:: PROVIDED DATA ::

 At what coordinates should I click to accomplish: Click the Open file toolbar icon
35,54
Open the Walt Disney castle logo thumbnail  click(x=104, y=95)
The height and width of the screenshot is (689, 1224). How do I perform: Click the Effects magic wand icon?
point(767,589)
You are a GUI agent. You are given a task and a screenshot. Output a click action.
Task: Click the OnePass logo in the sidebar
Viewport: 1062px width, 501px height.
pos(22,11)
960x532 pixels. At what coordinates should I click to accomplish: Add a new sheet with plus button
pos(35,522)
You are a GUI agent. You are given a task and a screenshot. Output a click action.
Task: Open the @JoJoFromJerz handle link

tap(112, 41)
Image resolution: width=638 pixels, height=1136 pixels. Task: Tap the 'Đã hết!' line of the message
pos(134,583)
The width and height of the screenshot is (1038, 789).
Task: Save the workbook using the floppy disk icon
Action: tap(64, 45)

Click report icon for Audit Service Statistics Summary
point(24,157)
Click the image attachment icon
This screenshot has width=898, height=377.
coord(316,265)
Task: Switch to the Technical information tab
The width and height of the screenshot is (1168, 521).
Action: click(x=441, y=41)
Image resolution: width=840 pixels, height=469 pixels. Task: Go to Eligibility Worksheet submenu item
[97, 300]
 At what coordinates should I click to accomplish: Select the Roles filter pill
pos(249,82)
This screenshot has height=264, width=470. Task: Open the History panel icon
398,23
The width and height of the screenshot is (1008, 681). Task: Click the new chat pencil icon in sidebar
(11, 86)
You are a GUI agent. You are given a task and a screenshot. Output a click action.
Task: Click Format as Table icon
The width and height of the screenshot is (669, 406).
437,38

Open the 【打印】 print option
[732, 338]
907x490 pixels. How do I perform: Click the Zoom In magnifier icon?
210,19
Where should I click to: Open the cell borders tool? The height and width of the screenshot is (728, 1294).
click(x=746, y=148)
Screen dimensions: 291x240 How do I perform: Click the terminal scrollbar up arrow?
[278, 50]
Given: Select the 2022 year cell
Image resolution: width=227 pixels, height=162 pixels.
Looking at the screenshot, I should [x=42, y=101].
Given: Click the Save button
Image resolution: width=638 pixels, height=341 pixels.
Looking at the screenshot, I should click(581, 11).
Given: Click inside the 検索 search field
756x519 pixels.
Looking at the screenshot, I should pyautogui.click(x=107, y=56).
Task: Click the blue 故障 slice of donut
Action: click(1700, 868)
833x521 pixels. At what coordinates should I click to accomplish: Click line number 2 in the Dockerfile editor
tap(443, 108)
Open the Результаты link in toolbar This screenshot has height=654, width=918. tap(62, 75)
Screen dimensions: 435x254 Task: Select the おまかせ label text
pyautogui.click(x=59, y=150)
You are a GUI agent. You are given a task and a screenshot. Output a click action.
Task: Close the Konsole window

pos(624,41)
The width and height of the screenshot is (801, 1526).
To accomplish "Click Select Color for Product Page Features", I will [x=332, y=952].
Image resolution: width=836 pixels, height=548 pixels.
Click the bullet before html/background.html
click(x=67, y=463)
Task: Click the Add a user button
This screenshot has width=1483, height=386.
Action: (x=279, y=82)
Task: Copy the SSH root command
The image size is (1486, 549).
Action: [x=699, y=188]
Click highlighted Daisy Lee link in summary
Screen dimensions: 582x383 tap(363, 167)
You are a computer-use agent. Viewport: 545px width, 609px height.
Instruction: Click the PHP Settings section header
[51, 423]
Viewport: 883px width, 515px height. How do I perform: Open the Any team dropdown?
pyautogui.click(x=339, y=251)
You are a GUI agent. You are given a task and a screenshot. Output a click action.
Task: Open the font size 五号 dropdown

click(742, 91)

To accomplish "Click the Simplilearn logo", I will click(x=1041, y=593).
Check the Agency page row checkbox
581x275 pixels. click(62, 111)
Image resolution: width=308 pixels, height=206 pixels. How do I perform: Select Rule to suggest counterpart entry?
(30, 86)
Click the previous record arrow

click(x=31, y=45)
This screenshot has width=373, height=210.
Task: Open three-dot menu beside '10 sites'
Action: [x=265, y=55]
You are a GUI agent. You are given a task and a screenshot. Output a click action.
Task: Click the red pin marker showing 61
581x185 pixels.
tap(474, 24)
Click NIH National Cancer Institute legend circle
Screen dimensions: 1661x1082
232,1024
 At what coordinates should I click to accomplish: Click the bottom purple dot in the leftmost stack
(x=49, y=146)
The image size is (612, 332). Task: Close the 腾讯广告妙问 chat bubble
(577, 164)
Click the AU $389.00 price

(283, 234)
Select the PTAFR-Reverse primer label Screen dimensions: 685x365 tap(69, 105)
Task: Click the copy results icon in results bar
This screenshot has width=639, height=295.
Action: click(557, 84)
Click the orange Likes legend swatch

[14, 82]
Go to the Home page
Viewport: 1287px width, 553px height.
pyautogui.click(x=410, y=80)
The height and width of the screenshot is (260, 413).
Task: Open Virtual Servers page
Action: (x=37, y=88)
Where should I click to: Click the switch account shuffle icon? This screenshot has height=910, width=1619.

:::

=== PROBLEM DESCRIPTION ===
Copy out all of the data above line for line, with no changes.

=== RESPONSE TO THE TASK ===
 At what coordinates should I click to accomplish: Click the Open file toolbar icon
35,54
Open the Walt Disney castle logo thumbnail  click(x=104, y=95)
The height and width of the screenshot is (689, 1224). How do I perform: Click the Effects magic wand icon?
point(767,589)
You are a GUI agent. You are given a task and a screenshot. Output a click action.
Task: Click the OnePass logo in the sidebar
Viewport: 1062px width, 501px height.
pos(22,11)
960x532 pixels. At what coordinates should I click to accomplish: Add a new sheet with plus button
pos(35,522)
You are a GUI agent. You are given a task and a screenshot. Output a click action.
Task: Open the @JoJoFromJerz handle link

tap(112, 41)
Image resolution: width=638 pixels, height=1136 pixels. Task: Tap the 'Đã hết!' line of the message
pos(134,583)
The width and height of the screenshot is (1038, 789).
Task: Save the workbook using the floppy disk icon
Action: tap(64, 45)

Click report icon for Audit Service Statistics Summary
point(24,157)
Click the image attachment icon
This screenshot has width=898, height=377.
coord(316,265)
Task: Switch to the Technical information tab
The width and height of the screenshot is (1168, 521).
Action: click(x=441, y=41)
Image resolution: width=840 pixels, height=469 pixels. Task: Go to Eligibility Worksheet submenu item
[97, 300]
 At what coordinates should I click to accomplish: Select the Roles filter pill
pos(249,82)
This screenshot has height=264, width=470. Task: Open the History panel icon
398,23
The width and height of the screenshot is (1008, 681). Task: Click the new chat pencil icon in sidebar
(11, 86)
You are a GUI agent. You are given a task and a screenshot. Output a click action.
Task: Click Format as Table icon
The width and height of the screenshot is (669, 406).
437,38

Open the 【打印】 print option
[732, 338]
907x490 pixels. How do I perform: Click the Zoom In magnifier icon?
210,19
Where should I click to: Open the cell borders tool? The height and width of the screenshot is (728, 1294).
click(x=746, y=148)
Screen dimensions: 291x240 How do I perform: Click the terminal scrollbar up arrow?
[278, 50]
Given: Select the 2022 year cell
Image resolution: width=227 pixels, height=162 pixels.
Looking at the screenshot, I should [x=42, y=101].
Given: Click the Save button
Image resolution: width=638 pixels, height=341 pixels.
Looking at the screenshot, I should click(581, 11).
Given: Click inside the 検索 search field
756x519 pixels.
Looking at the screenshot, I should pyautogui.click(x=107, y=56).
Task: Click the blue 故障 slice of donut
Action: click(1700, 868)
833x521 pixels. At what coordinates should I click to accomplish: Click line number 2 in the Dockerfile editor
tap(443, 108)
Open the Результаты link in toolbar This screenshot has height=654, width=918. tap(62, 75)
Screen dimensions: 435x254 Task: Select the おまかせ label text
pyautogui.click(x=59, y=150)
You are a GUI agent. You are given a task and a screenshot. Output a click action.
Task: Close the Konsole window

pos(624,41)
The width and height of the screenshot is (801, 1526).
To accomplish "Click Select Color for Product Page Features", I will [x=332, y=952].
Image resolution: width=836 pixels, height=548 pixels.
Click the bullet before html/background.html
click(x=67, y=463)
Task: Click the Add a user button
This screenshot has width=1483, height=386.
Action: (x=279, y=82)
Task: Copy the SSH root command
The image size is (1486, 549).
Action: [x=699, y=188]
Click highlighted Daisy Lee link in summary
Screen dimensions: 582x383 tap(363, 167)
You are a computer-use agent. Viewport: 545px width, 609px height.
Instruction: Click the PHP Settings section header
[51, 423]
Viewport: 883px width, 515px height. How do I perform: Open the Any team dropdown?
pyautogui.click(x=339, y=251)
You are a GUI agent. You are given a task and a screenshot. Output a click action.
Task: Open the font size 五号 dropdown

click(742, 91)

To accomplish "Click the Simplilearn logo", I will click(x=1041, y=593).
Check the Agency page row checkbox
581x275 pixels. click(62, 111)
Image resolution: width=308 pixels, height=206 pixels. How do I perform: Select Rule to suggest counterpart entry?
(30, 86)
Click the previous record arrow

click(x=31, y=45)
This screenshot has width=373, height=210.
Task: Open three-dot menu beside '10 sites'
Action: [x=265, y=55]
You are a GUI agent. You are given a task and a screenshot. Output a click action.
Task: Click the red pin marker showing 61
581x185 pixels.
tap(474, 24)
Click NIH National Cancer Institute legend circle
Screen dimensions: 1661x1082
232,1024
 At what coordinates should I click to accomplish: Click the bottom purple dot in the leftmost stack
(x=49, y=146)
The image size is (612, 332). Task: Close the 腾讯广告妙问 chat bubble
(577, 164)
Click the AU $389.00 price

(283, 234)
Select the PTAFR-Reverse primer label Screen dimensions: 685x365 tap(69, 105)
Task: Click the copy results icon in results bar
This screenshot has width=639, height=295.
Action: click(557, 84)
Click the orange Likes legend swatch

[14, 82]
Go to the Home page
Viewport: 1287px width, 553px height.
pyautogui.click(x=410, y=80)
The height and width of the screenshot is (260, 413).
Task: Open Virtual Servers page
Action: (x=37, y=88)
Where should I click to: Click the switch account shuffle icon? This screenshot has height=910, width=1619.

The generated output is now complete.